Task directions:
What is needed is every line, exactly as given, from the line containing "Open the 135% zoom dropdown" through the end of the data below.

(Records provided begins)

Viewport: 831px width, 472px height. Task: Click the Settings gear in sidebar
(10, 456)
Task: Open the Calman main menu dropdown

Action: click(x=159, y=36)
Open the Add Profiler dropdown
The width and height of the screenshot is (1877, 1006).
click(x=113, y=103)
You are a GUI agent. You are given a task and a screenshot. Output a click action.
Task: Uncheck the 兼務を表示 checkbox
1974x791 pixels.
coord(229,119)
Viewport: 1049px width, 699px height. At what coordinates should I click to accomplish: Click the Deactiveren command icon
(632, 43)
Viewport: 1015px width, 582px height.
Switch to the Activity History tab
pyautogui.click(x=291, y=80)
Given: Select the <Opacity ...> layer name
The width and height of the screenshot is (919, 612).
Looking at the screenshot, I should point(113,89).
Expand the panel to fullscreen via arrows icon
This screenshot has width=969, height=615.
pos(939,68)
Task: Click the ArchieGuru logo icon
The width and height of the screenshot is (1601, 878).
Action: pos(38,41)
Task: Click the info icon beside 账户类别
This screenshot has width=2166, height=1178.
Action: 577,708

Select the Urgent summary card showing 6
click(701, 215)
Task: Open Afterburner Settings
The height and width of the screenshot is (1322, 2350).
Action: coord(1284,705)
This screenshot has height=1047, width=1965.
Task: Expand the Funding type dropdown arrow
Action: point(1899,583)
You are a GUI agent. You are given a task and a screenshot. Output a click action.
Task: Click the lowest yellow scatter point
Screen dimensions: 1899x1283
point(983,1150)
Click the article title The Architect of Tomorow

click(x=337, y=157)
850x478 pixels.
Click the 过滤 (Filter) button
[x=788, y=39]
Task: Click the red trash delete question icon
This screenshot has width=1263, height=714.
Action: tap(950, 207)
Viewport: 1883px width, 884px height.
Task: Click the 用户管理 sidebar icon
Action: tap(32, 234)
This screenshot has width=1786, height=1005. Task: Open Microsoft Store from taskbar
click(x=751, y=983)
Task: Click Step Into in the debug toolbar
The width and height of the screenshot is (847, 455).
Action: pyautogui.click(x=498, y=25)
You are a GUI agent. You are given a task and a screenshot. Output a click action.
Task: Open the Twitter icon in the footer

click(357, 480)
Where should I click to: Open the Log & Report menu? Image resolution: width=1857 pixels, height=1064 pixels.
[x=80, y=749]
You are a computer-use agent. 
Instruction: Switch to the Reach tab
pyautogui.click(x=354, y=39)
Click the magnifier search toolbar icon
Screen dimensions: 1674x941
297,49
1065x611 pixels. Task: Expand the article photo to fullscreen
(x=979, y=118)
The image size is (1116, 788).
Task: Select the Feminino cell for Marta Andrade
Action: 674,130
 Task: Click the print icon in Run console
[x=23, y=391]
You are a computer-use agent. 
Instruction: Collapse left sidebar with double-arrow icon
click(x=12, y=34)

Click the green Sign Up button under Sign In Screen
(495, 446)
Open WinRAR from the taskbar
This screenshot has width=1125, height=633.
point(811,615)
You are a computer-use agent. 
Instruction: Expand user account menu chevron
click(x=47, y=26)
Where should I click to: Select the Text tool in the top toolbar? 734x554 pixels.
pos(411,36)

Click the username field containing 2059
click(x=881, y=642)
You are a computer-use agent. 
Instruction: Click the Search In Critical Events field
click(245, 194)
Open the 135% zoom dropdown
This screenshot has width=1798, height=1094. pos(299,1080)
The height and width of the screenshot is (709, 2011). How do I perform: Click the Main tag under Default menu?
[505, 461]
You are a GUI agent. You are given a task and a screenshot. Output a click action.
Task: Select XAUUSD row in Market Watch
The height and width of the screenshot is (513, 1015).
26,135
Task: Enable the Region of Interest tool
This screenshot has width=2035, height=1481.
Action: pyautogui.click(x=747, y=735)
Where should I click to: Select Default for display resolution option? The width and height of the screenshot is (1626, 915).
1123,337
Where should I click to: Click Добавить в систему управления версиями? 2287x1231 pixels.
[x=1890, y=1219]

(Records provided ends)

Finished task:
Open the 135% zoom dropdown
This screenshot has width=1798, height=1094. pos(299,1080)
The height and width of the screenshot is (709, 2011). How do I perform: Click the Main tag under Default menu?
[505, 461]
You are a GUI agent. You are given a task and a screenshot. Output a click action.
Task: Select XAUUSD row in Market Watch
The height and width of the screenshot is (513, 1015).
26,135
Task: Enable the Region of Interest tool
This screenshot has width=2035, height=1481.
Action: pyautogui.click(x=747, y=735)
Where should I click to: Select Default for display resolution option? The width and height of the screenshot is (1626, 915).
1123,337
Where should I click to: Click Добавить в систему управления версиями? 2287x1231 pixels.
[x=1890, y=1219]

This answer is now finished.